I was fairly sceptical when I first contacted The Harbour. We had just been told that my husband Hugh had only months to live: what use was talking about it going to be? But in my sorrow and fear I was prepared to grab at any help that was offered.
My assessment session showed me very clearly how much I needed The Harbour. “What sort of man was my husband?” asked the counsellor. “What stage had we reached in our shared lives?” Suddenly I realised how much the medical approach had dehumanised us. Most professionals at this stage saw him simply as a cancer of the oesophagus, and me as a machine for keeping him fed, clean and medicated. It felt amazing to be reminded that he and I were both full human beings, dealing with complex and agonising emotions around the simple medical facts of his diagnosis and prognosis.
Over the following months, my counsellor quietly walked beside me through the horrors of my husband’s palliative treatment and deterioration. The Harbour was the one place where it was permissible just to be me in my fear and grief. I remember one session where I spent fifteen minutes doing nothing but silently weep. It was such a relief to be with someone who could simply sit with me in silence while I cried, who felt no need to offer meaningless “comfort”.
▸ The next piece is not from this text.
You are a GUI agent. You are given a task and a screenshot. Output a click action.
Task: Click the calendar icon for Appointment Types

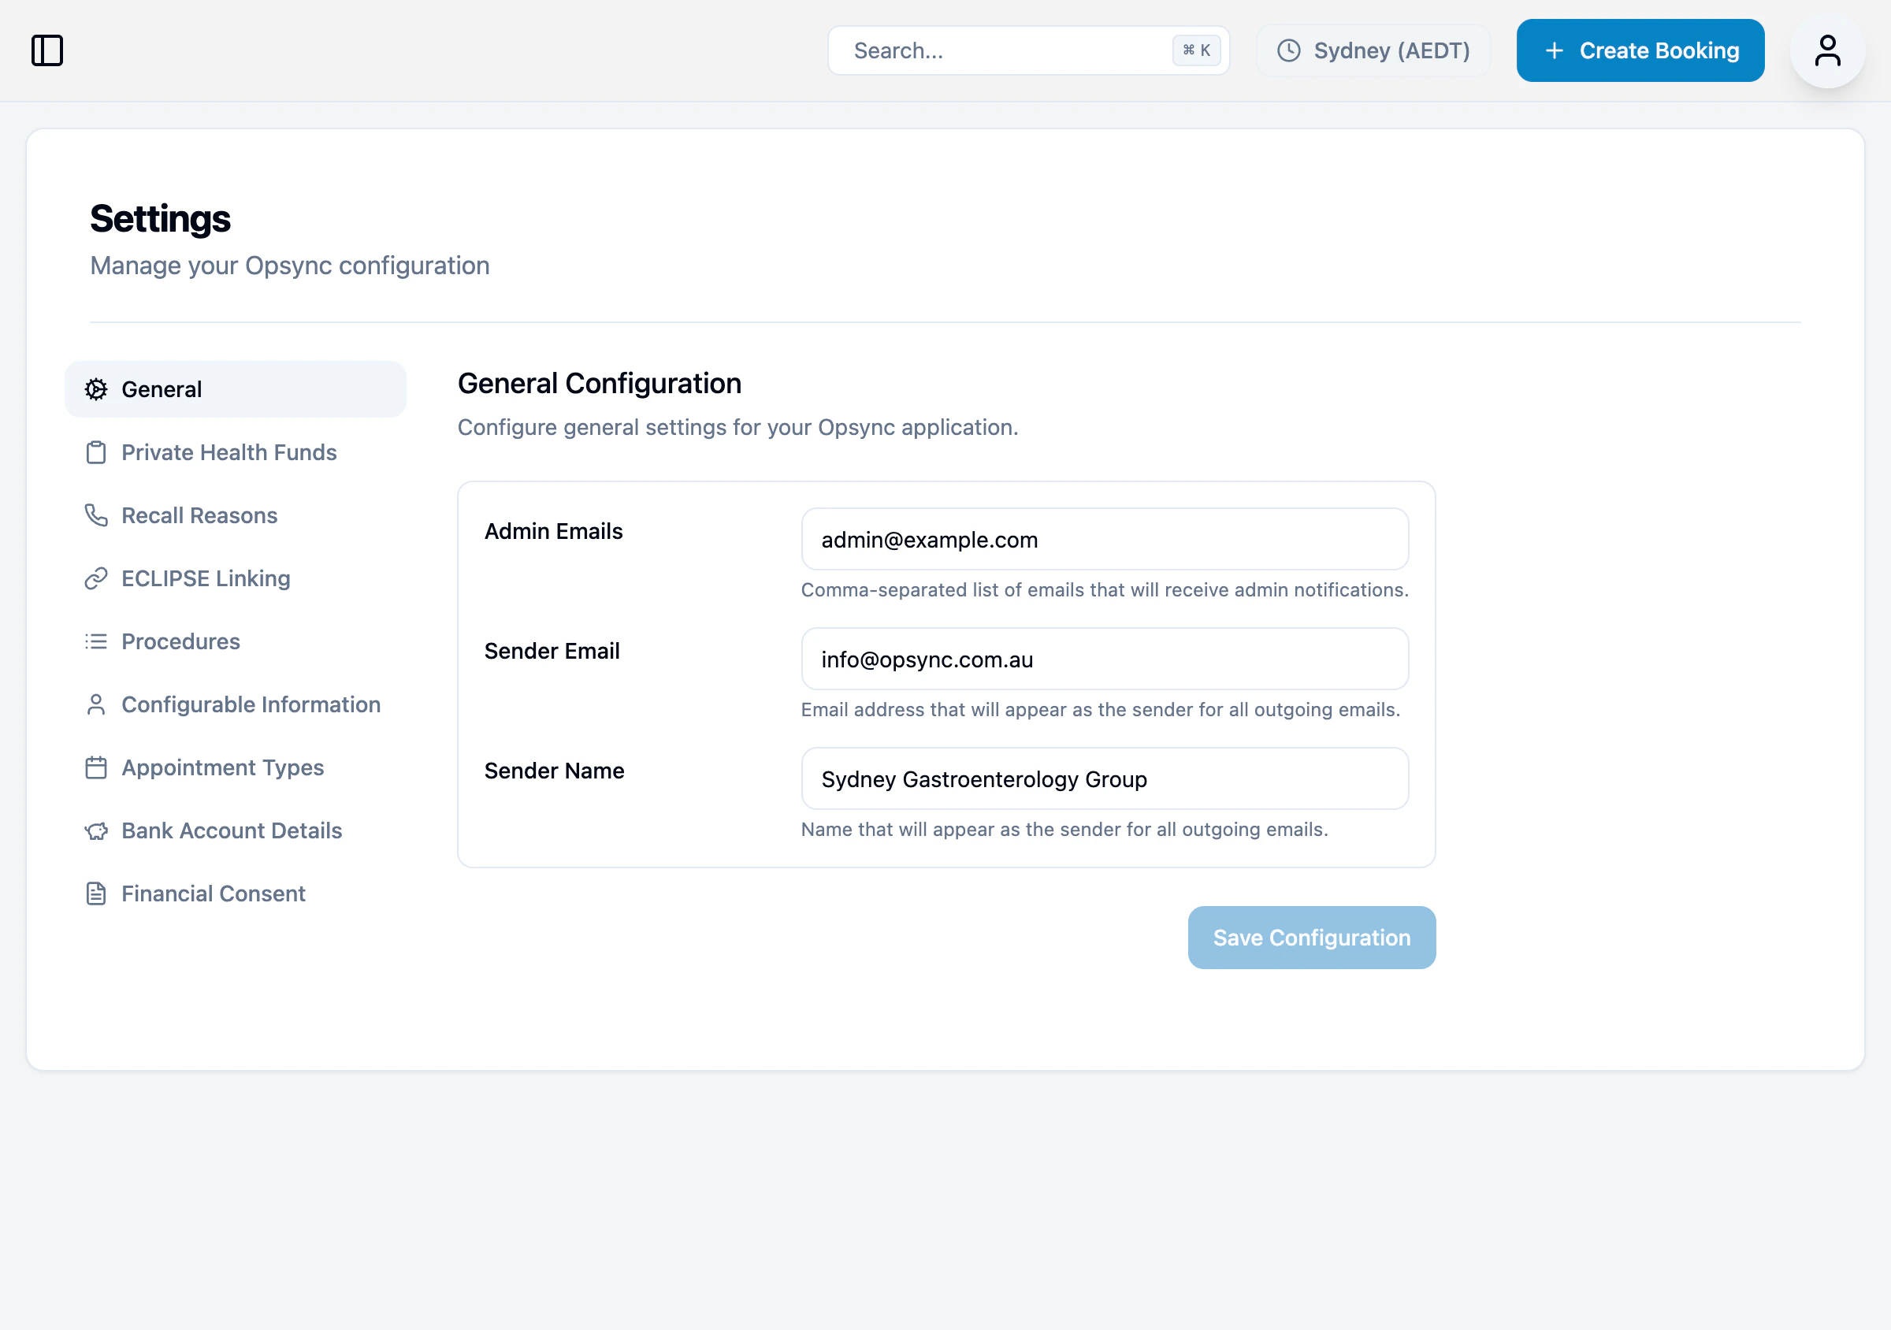[96, 768]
I grew up in a severely dysfunctional family. Much of the anger, fear and despair that our happy, loving marriage had enabled me to leave behind came crashing back as I faced the prospect of losing my husband, and dealt with the many strains of caring for him. My counsellor was simply there with me through it all, understanding and unshockable. His shrewd insights helped me to deal with the past as well as the awful present.
The day Hugh died I had an existing appointment at The Harbour. I left the hospice, sorted out a funeral director, and then it seemed only natural to go to The Harbour. I do remember my counsellor’s sharp intake of breath when I told him that Hugh had died just hours before, but he barely faltered. This was my slot, he said, and of course it was fine for me to come.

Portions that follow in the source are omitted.